1
\$\begingroup\$

I'm using an ST-Link broken off from a NUCLEO board to program a custom board with an STM32G4A1 on it. The issue is that UART transmission only seems to work while the ST-Link is connected (verified with an oscilloscope). This is especially confusing since the LED blinks in the while loop are still working, indicating that the program is actually running.

I've used this ST-Link with several custom boards at this point, and never had an issue like this. Any idea as to what might be causing this?

Additional Details

The USART1_TX on the board connects to nothing apart from the RX pin on the ST-Link.
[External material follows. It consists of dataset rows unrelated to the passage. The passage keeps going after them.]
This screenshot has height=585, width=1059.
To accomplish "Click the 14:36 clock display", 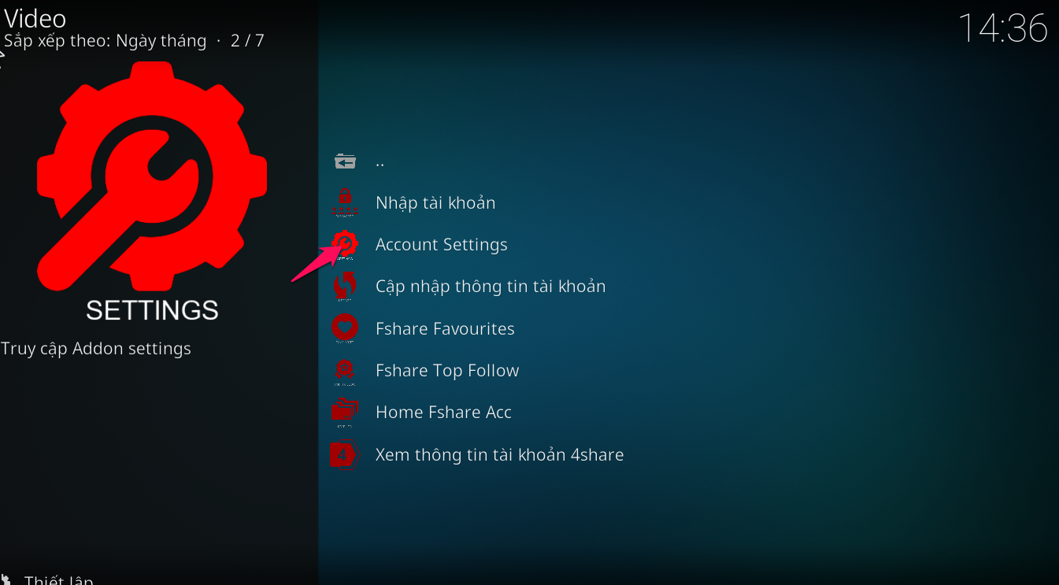I will point(1002,28).
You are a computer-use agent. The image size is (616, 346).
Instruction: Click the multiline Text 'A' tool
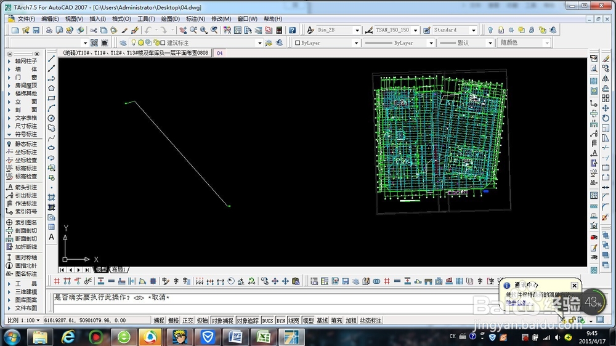tap(52, 237)
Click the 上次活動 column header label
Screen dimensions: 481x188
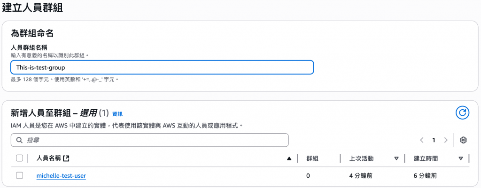[362, 158]
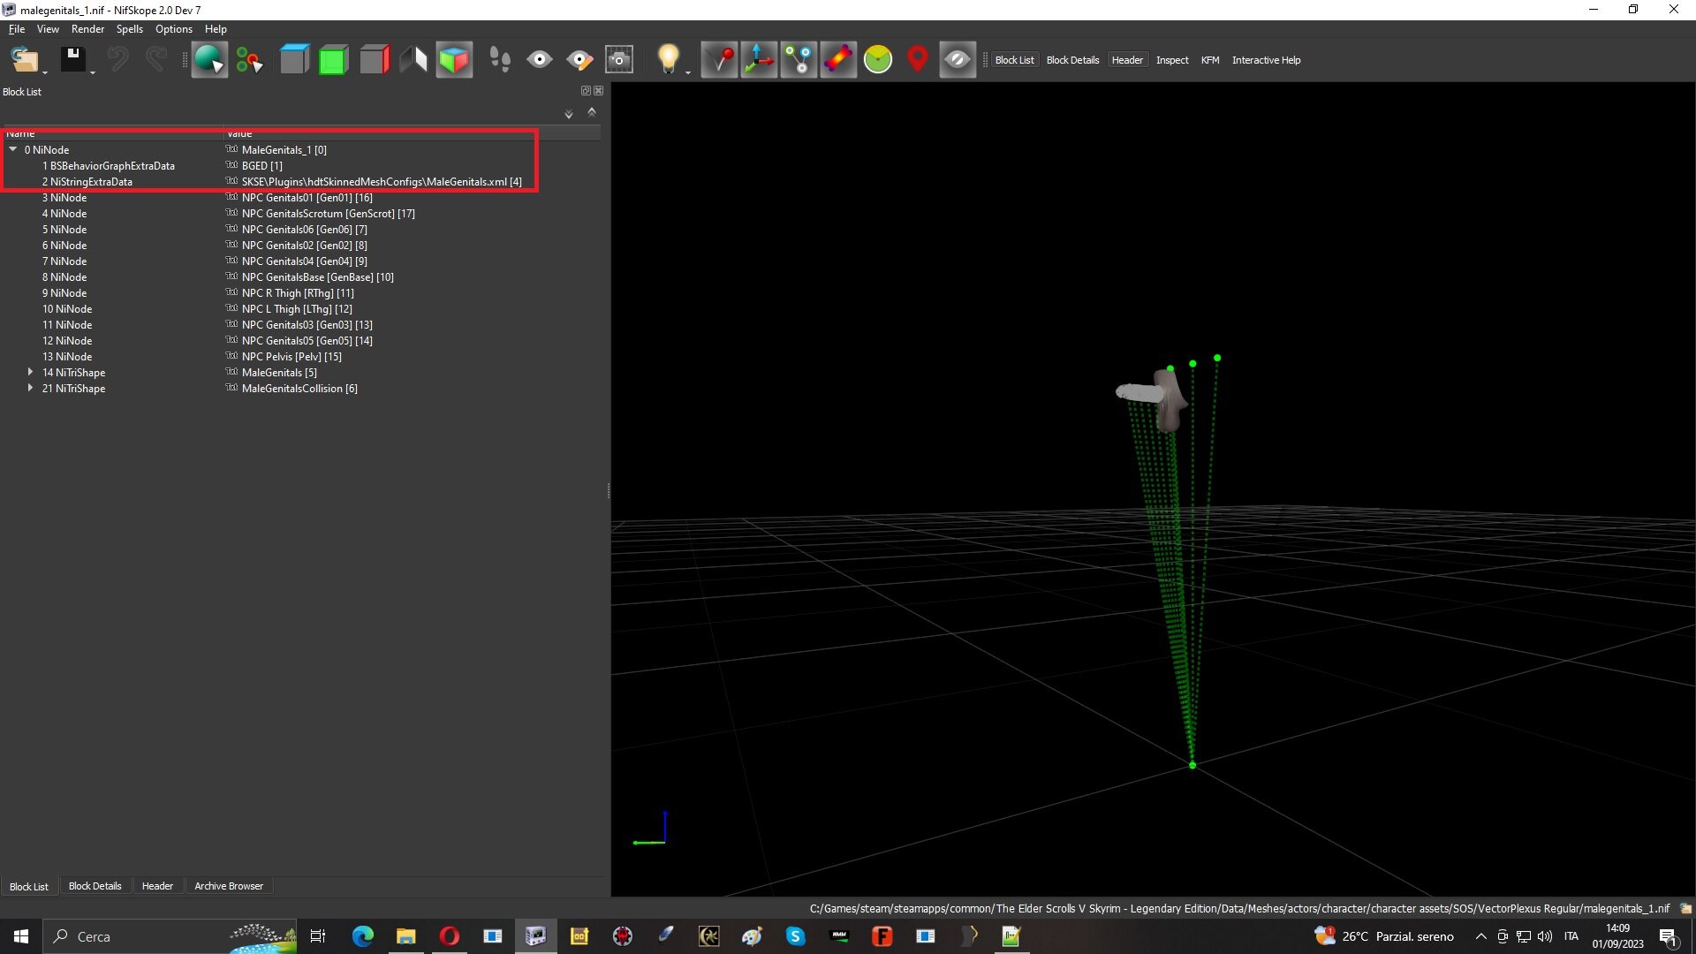Select the 2 NiStringExtraData row

click(x=300, y=182)
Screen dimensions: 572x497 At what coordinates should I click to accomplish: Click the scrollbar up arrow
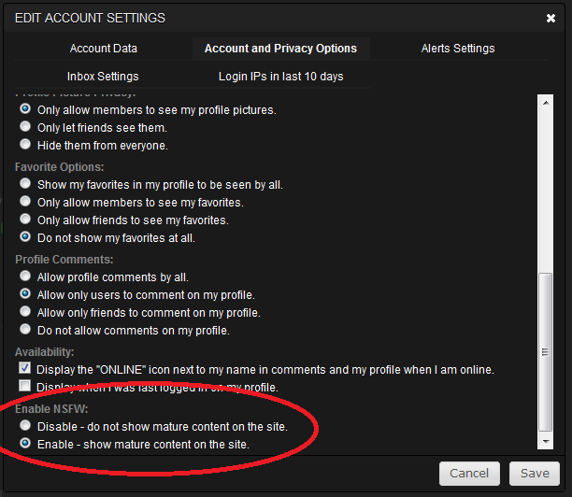point(547,99)

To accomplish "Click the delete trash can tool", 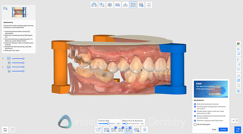I will point(145,130).
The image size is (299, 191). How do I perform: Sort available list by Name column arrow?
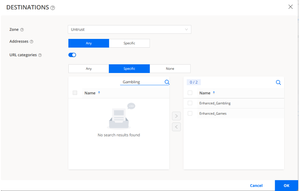point(99,93)
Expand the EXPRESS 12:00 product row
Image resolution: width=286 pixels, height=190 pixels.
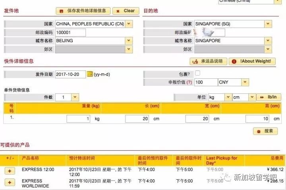tap(10, 170)
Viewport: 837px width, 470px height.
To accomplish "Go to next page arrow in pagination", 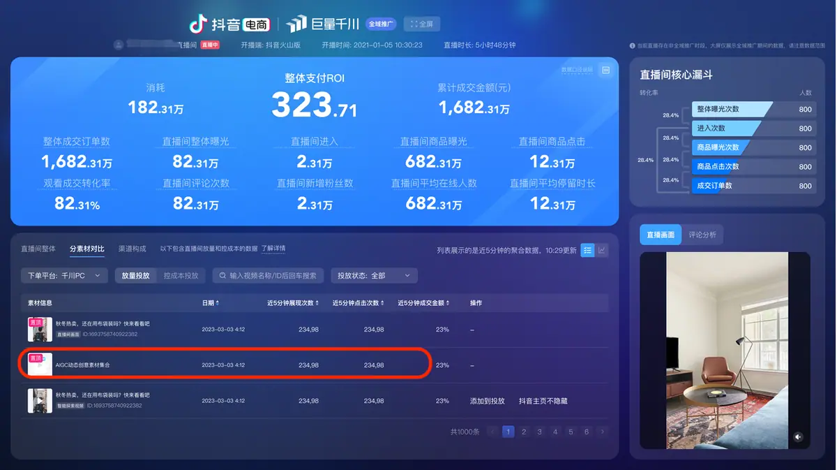I will 603,432.
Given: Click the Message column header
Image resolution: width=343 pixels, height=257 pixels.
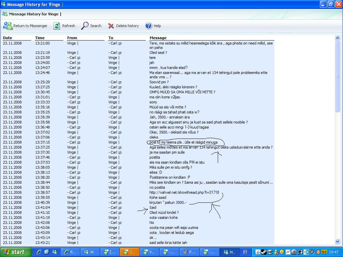Looking at the screenshot, I should (x=158, y=38).
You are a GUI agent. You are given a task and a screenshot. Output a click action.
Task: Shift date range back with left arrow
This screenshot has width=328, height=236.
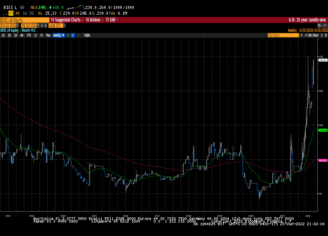[41, 25]
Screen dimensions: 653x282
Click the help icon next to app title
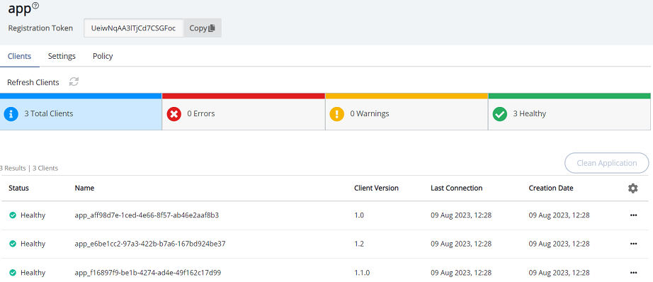tap(35, 6)
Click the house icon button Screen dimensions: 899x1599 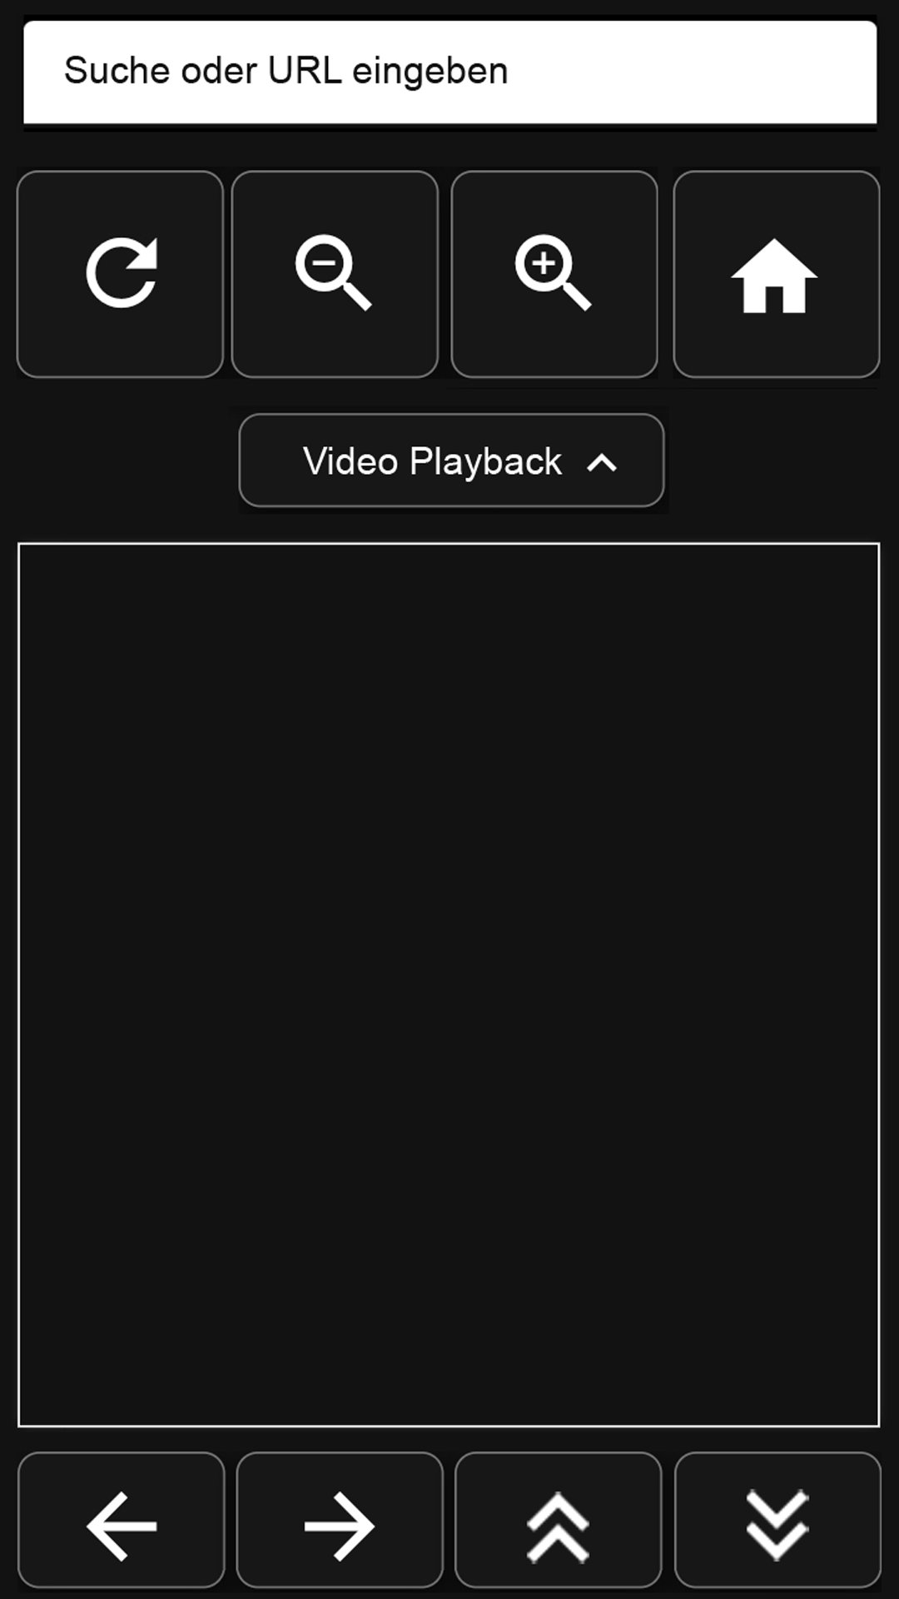click(776, 274)
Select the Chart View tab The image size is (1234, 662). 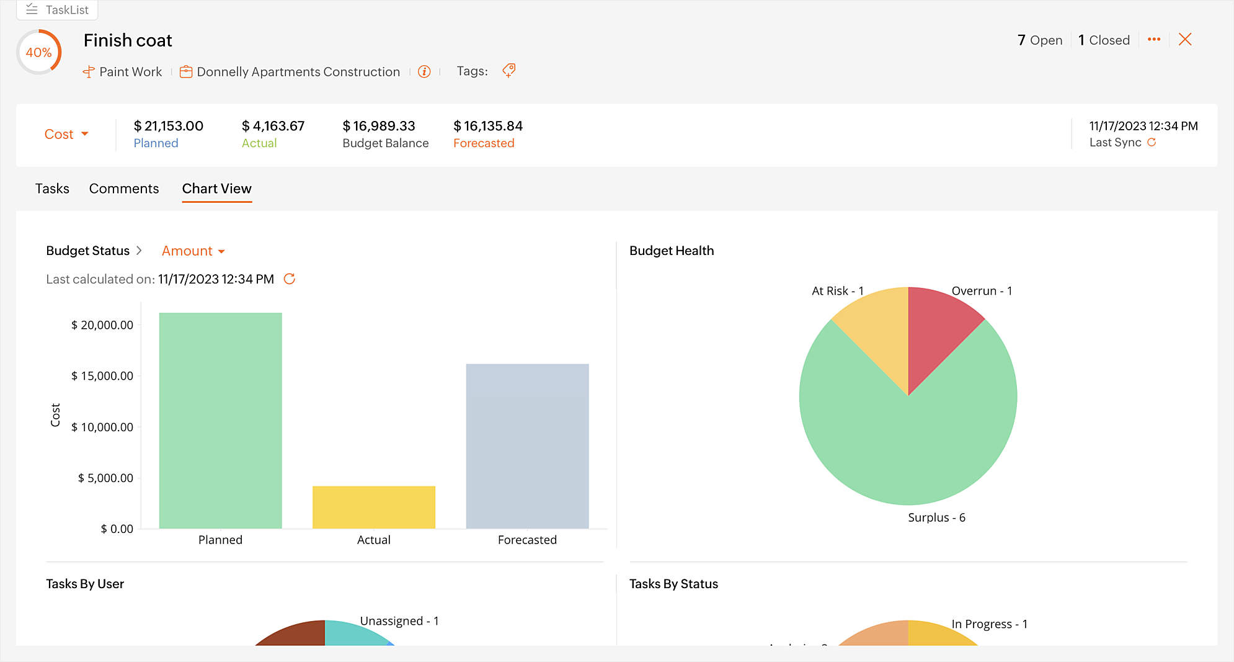(x=216, y=189)
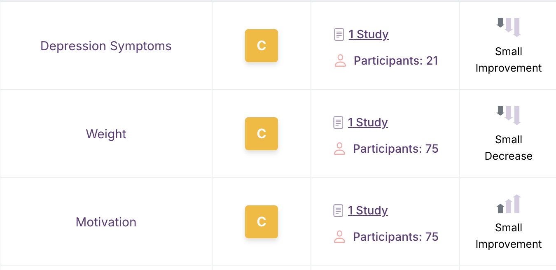Click the down-arrows effect icon for Depression Symptoms
The width and height of the screenshot is (556, 270).
tap(509, 27)
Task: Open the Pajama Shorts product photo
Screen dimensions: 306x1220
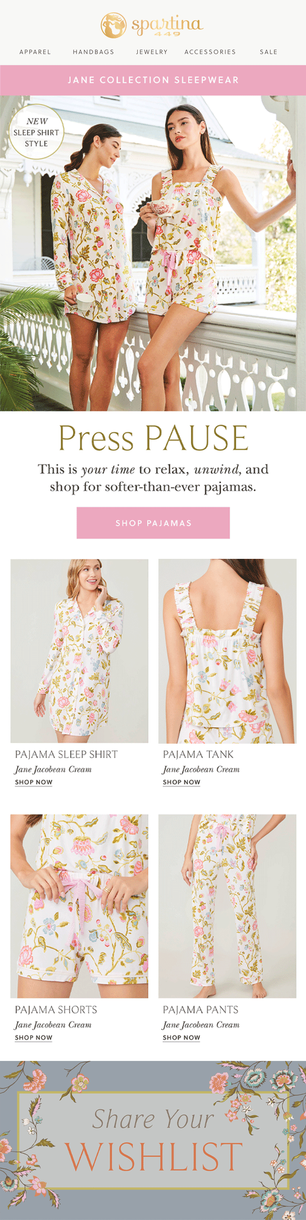Action: pyautogui.click(x=79, y=906)
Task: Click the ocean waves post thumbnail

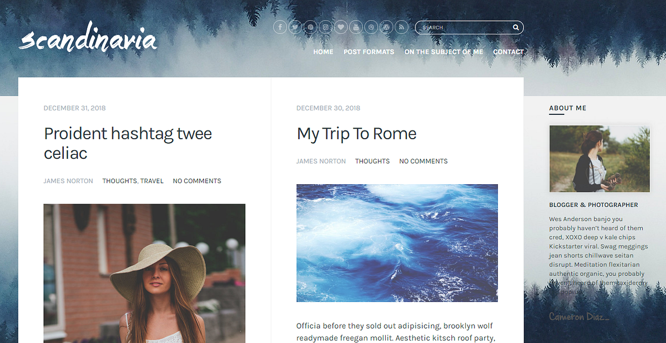Action: 397,243
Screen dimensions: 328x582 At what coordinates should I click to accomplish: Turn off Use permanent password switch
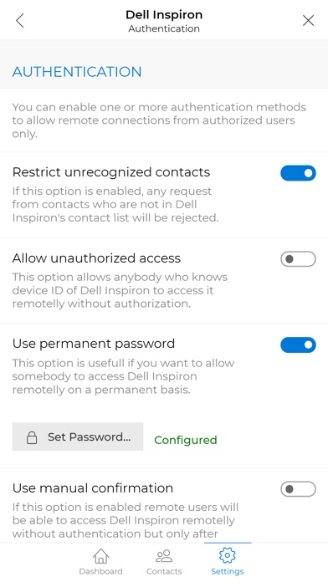coord(298,345)
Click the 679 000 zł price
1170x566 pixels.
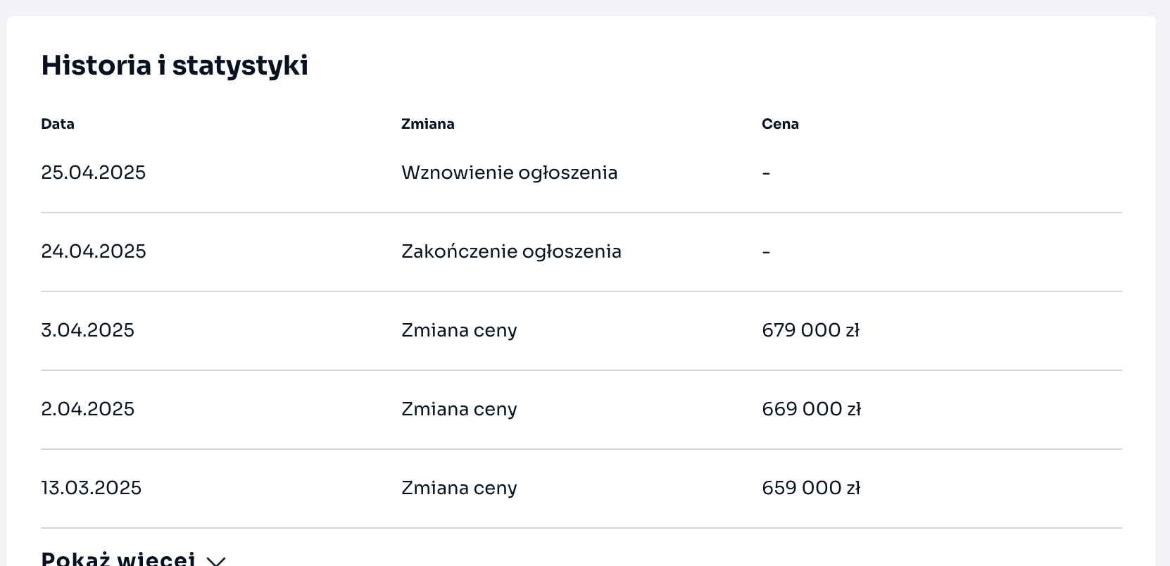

The ST-Link SWD pins and UART pins are connected to the board using a Wurth SKEDD connector - when disconnecting, this is the connector that is removed.

When the ST-Link is connected, I can read data from UART_TX using the serial monitor and see the UART activity on the pin using the scope. When I disconnect the ST-Link, the serial monitor stops (obviously expected) and there is no more UART activity on the pin (not expected).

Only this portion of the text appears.